- CBS News -
Californians had better start watching their mouths.
The state Assembly passed a resolution Thursday that would establish the first week of March as "Cuss Free Week" throughout the state. If approved by the Senate next week, the measure would take effect immediately.
The resolution includes no enforcement mechanism and is simply meant to promote greater harmony and connectedness, said Assemblyman Anthony Portantino, a Democrat from La Canada Flintridge and co-author of the measure.
"I've always wondered why we behave differently when grandma is watching than when we're on our own," said Portantino, who owned up to his share of four-letter words.
Portantino said the California Legislature - known for imposing strict clean air and clean water laws - is the first state legislative body in the nation to consider a statewide profanity-free week.
The resolution was inspired by a South Pasadena teenager, McKay Hatch, who started a No Cussing Club at his junior high school in 2007. Similar clubs have since cropped up in every state and 20 countries.
Hatch, who traveled to the Capitol with his family to support the resolution, said he sees a link between foul-mouthed incivility and other forms of problem behavior, such as drug use and bullying.
Next up for the 16-year-old?
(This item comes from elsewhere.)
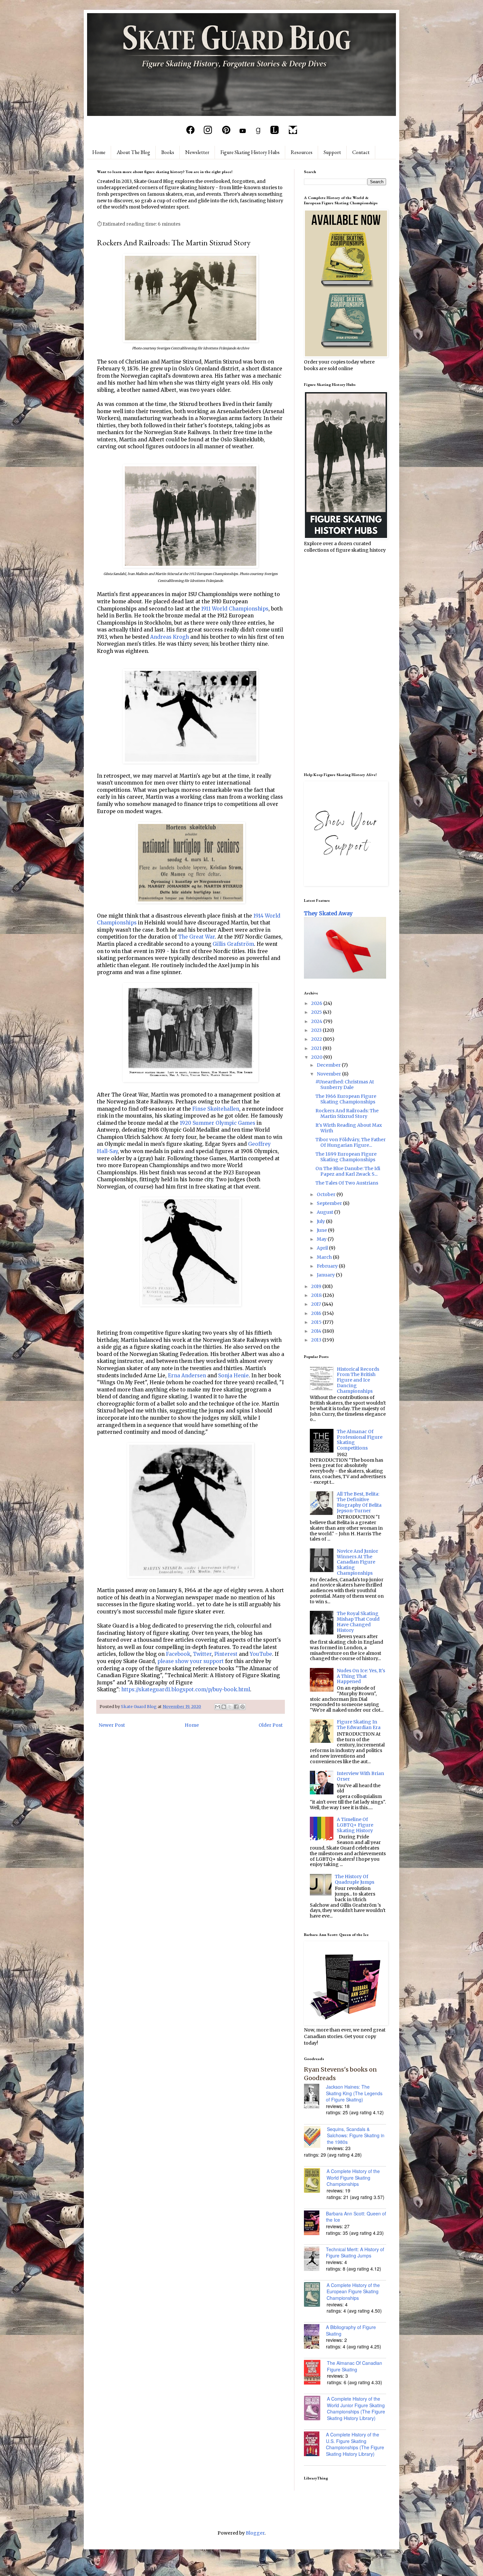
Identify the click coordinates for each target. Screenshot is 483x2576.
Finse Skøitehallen (215, 1109)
Promoting no-cussing measures in other states and internationally.
"Next year I want to do a world tour," he said. "Cussing is a hard habit to break, but anyone can do it."
California lawmakers will now test Hatch's theory. Portantino and his staff have supplied each of them with a "cuss jar." Those who let a foul word slip are encouraged to deposit money into the jar as penance.
"I expect several of you will have your jars overflowing in the next few weeks," Portantino's co-author, Cameron Smyth, told his fellow Assembly members.
After Thursday's vote, Smyth, a Republican from Santa Clarita, joined Portantino and Hatch in delivering a jar to Gov. Arnold Schwarzenegger's office.
The governor's office confirmed it had received the jar but declined to comment further.
Profanity has been rare on the floor of the Assembly or Senate. After one former lawmaker used the word "hell" in 2007, senators took time out from a busy day of voting to debate whether it was appropriate to use the word on the floor. Lawmakers eventually agreed to disagree.
Messages between the Legislature and the governor have been a different matter.
Last October, the first letter in each line of a veto message from Schwarzenegger to Democratic Assemblyman Tom Ammiano spelled out a common four-letter vulgarity followed by the letters "y-o-u."
The Republican governor called the hidden message "one of those wild coincidences."